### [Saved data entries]

----

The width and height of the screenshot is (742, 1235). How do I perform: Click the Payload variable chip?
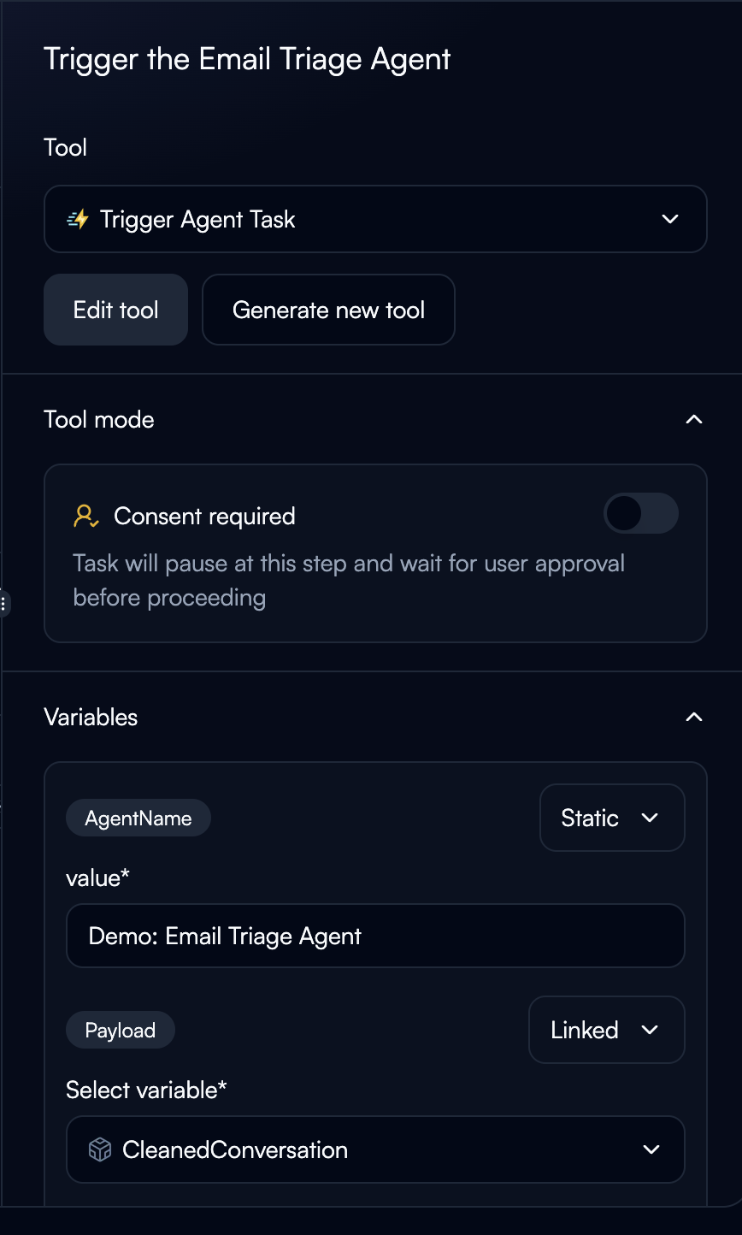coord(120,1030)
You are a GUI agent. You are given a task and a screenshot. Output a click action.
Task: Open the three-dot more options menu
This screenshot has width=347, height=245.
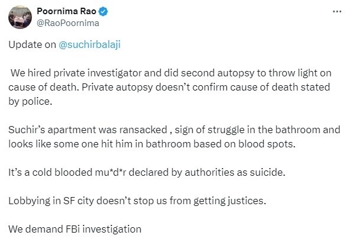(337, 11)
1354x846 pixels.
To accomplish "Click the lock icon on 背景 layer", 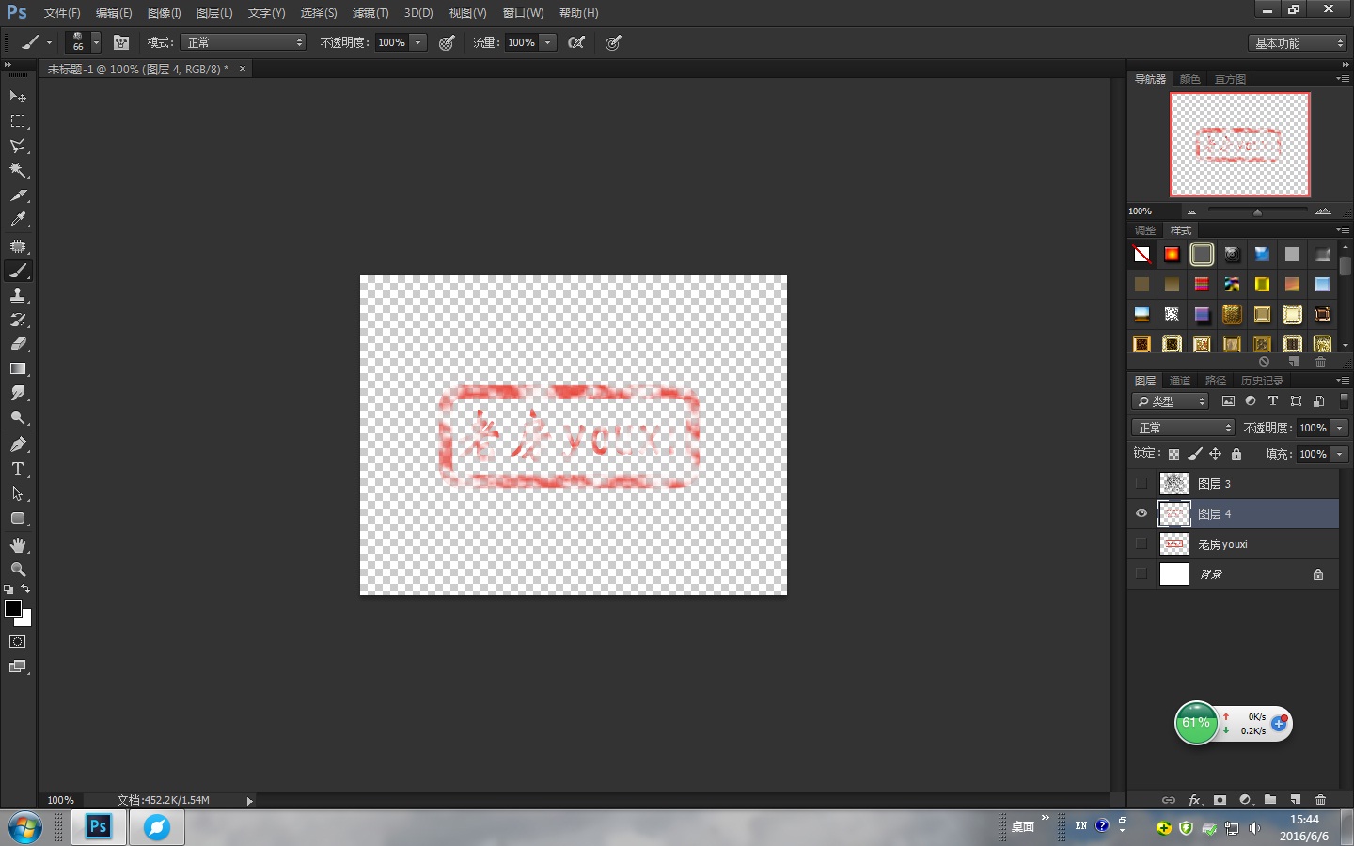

----

### [TASK]
Please repeat the records above word for word, and do not include the pictures.

### [YOUR RESPONSE]
The width and height of the screenshot is (742, 1235). How do I perform: Click the Payload variable chip?
coord(120,1030)
You are a GUI agent. You are given a task and a screenshot. Output a click action.
Task: Open the three-dot more options menu
This screenshot has width=347, height=245.
(337, 11)
1354x846 pixels.
To accomplish "Click the lock icon on 背景 layer", 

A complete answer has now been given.